(Dataset records)

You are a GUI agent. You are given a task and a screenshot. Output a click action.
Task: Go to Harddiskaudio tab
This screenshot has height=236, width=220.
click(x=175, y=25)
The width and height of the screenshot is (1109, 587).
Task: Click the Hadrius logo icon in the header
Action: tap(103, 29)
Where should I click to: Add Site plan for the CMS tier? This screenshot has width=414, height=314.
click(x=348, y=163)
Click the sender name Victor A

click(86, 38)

(End Dataset records)

What to work on ->
Your answer must be the line containing "Task: Go to Harddiskaudio tab" and every line after it through the end of the records above, reproduced exactly and alone.

Response for this exercise ->
Task: Go to Harddiskaudio tab
This screenshot has height=236, width=220.
click(x=175, y=25)
The width and height of the screenshot is (1109, 587).
Task: Click the Hadrius logo icon in the header
Action: tap(103, 29)
Where should I click to: Add Site plan for the CMS tier? This screenshot has width=414, height=314.
click(x=348, y=163)
Click the sender name Victor A

click(86, 38)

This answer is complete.